In terms of resource allocation, impact monitoring of medical reform, effect evaluation of intervention measures and determination of health priorities, the burden of disease is an important reference [1,2,3,4]. Disability-adjusted life years (DALYs)is a generally recognized measure of disease burden, which comprehensively considers the impact of death and disability on health [1, 5, 6]. The DWs are an important parameter for calculating DALYs, and are used to quantify health levels associated with non fatal outcomes. The DWs range from 0(equivalent to full health) to 1(equivalent to death). A universal set of global DW was estimated in GBD study. As an important parameter, the debate hasn’t yet settled whether a universal set of DWs is desirable or useful [5,6,7,8,9,10], although many improvements have been made since it was first proposed. The global DWs are mainly based on the survey of North America, Australia and Europe [2, 3, 5, 7, 11, 12]. However, the DWs come from people's subjective evaluation of pain. People's perception of pain will be different in different countries or regions due to differences in cultural background [10,11,12]. The differences of the DWs could have substantial implications for the magnitude or ranking of disease burdens [12]. Korea [13,14,15], Japan [16] and China [17] have successively published their DWs.
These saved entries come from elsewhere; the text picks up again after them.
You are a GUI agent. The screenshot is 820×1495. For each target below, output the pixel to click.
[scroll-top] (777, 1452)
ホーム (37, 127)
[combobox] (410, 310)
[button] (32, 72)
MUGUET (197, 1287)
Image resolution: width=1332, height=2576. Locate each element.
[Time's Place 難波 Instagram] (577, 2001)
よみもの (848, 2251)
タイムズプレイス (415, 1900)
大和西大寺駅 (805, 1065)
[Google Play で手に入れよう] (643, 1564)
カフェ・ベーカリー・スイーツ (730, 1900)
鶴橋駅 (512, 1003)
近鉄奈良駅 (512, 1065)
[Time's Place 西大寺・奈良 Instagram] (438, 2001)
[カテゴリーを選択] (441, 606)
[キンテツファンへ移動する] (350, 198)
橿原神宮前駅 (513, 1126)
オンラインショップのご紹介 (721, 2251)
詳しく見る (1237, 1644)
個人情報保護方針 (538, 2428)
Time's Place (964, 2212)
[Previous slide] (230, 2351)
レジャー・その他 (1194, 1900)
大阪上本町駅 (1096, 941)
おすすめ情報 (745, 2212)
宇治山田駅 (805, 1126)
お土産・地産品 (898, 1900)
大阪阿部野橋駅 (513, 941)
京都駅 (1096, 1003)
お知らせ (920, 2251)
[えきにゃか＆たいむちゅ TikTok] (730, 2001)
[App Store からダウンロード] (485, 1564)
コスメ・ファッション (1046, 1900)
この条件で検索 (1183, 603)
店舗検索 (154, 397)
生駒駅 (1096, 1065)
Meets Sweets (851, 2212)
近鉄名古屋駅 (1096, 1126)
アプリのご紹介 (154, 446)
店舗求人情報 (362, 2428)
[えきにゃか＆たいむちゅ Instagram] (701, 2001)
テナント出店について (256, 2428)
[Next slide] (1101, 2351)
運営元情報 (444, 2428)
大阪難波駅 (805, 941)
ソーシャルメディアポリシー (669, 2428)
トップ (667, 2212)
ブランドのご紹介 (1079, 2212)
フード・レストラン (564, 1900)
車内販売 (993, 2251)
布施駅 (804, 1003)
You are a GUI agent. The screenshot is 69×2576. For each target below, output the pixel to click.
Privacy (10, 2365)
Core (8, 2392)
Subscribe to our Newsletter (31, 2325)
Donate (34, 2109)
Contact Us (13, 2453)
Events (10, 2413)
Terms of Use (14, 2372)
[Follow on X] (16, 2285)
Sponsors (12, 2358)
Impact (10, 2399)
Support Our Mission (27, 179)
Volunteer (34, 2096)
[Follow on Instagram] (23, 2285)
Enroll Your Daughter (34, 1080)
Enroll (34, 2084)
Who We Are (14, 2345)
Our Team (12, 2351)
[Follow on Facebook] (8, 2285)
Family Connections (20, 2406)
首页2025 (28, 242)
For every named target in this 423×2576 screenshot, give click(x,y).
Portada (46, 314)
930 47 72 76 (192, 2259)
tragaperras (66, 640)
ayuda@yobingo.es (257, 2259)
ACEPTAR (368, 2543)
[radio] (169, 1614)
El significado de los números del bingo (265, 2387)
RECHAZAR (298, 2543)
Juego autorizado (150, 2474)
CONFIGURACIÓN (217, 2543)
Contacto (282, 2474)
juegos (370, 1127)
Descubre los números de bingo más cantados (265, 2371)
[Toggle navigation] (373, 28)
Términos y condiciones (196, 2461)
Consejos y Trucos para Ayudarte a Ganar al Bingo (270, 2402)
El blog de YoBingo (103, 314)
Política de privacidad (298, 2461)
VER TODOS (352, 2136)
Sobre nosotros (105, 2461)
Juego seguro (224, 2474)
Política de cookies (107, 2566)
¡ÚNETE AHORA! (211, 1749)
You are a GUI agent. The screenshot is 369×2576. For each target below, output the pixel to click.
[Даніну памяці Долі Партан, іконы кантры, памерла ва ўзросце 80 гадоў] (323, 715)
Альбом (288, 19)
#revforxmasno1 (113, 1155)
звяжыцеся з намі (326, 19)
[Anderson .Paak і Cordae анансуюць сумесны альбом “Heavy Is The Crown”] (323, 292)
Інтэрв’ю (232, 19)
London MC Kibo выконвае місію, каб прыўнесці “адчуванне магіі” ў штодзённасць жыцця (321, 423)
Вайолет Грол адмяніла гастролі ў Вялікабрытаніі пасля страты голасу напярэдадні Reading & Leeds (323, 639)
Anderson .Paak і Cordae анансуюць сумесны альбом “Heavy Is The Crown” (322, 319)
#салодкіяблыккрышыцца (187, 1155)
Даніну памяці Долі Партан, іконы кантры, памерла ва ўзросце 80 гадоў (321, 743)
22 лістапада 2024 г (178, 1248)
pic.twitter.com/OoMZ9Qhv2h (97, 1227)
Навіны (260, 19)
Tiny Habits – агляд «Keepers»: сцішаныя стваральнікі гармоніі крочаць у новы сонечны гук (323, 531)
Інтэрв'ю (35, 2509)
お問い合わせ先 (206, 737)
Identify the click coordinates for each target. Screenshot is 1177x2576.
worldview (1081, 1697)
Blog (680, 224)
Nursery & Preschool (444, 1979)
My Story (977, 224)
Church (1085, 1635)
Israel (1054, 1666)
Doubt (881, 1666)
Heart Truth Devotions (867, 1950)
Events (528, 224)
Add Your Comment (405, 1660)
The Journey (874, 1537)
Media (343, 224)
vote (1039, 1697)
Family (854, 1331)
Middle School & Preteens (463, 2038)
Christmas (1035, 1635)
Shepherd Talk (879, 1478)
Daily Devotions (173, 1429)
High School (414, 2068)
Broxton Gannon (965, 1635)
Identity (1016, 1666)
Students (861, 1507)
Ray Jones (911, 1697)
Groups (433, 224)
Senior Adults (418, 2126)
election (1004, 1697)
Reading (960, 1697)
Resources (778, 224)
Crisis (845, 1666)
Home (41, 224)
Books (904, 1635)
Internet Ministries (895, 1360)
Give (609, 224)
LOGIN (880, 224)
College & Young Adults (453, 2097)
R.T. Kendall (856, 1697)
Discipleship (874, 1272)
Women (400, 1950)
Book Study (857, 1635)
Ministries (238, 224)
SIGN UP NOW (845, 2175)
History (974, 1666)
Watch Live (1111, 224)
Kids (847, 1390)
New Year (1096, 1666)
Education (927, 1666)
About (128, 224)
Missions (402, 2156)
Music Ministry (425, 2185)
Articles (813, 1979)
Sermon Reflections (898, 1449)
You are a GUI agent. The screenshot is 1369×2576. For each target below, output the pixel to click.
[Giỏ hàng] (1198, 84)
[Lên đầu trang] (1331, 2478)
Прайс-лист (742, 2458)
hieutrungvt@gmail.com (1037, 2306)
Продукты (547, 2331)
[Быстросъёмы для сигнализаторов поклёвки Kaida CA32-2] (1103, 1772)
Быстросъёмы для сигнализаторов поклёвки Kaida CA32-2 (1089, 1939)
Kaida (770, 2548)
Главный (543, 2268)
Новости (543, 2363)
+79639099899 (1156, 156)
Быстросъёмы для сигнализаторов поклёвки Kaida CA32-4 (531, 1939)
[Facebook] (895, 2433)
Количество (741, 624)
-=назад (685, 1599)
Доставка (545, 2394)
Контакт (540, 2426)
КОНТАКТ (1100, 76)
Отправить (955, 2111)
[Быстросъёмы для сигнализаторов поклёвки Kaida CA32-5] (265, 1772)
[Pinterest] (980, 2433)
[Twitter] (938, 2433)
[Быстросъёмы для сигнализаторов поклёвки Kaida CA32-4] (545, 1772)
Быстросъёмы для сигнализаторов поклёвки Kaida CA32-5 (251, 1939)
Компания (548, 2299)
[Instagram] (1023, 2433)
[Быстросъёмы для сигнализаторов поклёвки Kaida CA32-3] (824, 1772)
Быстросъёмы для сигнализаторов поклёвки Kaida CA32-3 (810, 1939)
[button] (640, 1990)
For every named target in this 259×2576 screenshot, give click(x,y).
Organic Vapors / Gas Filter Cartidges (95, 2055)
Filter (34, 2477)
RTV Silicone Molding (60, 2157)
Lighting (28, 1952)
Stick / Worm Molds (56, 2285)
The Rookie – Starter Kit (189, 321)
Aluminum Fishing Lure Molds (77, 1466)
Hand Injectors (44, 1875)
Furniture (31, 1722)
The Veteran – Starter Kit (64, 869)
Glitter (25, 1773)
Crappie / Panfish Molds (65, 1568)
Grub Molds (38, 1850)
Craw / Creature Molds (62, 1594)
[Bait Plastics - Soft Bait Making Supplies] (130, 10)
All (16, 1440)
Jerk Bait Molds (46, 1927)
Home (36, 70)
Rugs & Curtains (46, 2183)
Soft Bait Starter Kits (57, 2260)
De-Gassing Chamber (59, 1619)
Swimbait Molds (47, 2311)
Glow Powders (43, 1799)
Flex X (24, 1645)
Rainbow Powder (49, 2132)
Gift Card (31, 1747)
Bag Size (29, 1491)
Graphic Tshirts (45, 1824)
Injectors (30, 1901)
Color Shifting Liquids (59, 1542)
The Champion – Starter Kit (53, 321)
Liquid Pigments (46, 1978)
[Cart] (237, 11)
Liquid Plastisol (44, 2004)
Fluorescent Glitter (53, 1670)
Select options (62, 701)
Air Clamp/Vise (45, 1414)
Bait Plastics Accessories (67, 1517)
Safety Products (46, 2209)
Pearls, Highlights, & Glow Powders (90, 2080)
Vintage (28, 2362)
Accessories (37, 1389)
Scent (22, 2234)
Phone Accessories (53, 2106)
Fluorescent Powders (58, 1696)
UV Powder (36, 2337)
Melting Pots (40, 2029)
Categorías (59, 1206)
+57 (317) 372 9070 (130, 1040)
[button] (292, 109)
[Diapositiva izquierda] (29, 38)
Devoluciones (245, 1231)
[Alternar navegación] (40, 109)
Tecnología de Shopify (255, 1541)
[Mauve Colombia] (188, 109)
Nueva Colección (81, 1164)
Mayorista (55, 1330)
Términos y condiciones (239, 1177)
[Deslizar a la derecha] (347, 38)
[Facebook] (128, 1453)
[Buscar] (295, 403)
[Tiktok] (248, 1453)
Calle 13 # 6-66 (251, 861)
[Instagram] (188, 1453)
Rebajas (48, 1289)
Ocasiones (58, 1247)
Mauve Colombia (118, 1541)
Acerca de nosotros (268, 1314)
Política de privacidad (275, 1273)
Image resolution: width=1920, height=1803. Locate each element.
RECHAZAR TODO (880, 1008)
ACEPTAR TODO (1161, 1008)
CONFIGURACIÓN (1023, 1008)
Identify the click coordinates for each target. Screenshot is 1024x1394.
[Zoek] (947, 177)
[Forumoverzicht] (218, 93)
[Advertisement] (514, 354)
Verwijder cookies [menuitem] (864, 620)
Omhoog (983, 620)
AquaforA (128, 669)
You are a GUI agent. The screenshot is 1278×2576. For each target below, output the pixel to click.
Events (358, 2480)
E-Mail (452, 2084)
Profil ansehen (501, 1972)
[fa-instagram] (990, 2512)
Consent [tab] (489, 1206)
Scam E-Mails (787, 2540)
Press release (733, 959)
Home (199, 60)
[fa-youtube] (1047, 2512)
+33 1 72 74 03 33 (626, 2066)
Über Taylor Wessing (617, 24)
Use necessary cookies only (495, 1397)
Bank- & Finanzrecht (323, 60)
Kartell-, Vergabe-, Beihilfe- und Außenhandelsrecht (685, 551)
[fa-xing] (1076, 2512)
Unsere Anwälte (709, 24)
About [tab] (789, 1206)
China is a populous country with a vast territory, and there are similar-cultural backgrounds among domestic provinces, but there are still some differences. Anhui’s data hasn’t been fully presented in Chinese study, this paper aims to obtain the DWs suitable for the general population of Anhui Province of China, and attempts to explore the differences between different DWs by comparing the DWs with the similar-cultural background and the DWs with cross-cultural background.

Methods

Study design and participants

A web-based survey of permanent residents aged 18–69 in Anhui province in 2020 was conducted through a self-administered questionnaire. The exclusion criteria for the participants were as follows: residents living in functional areas, such as work sheds, military, student dormitories, nursing homes; pregnant women; patients with mental disorders; uncooperative participants(??).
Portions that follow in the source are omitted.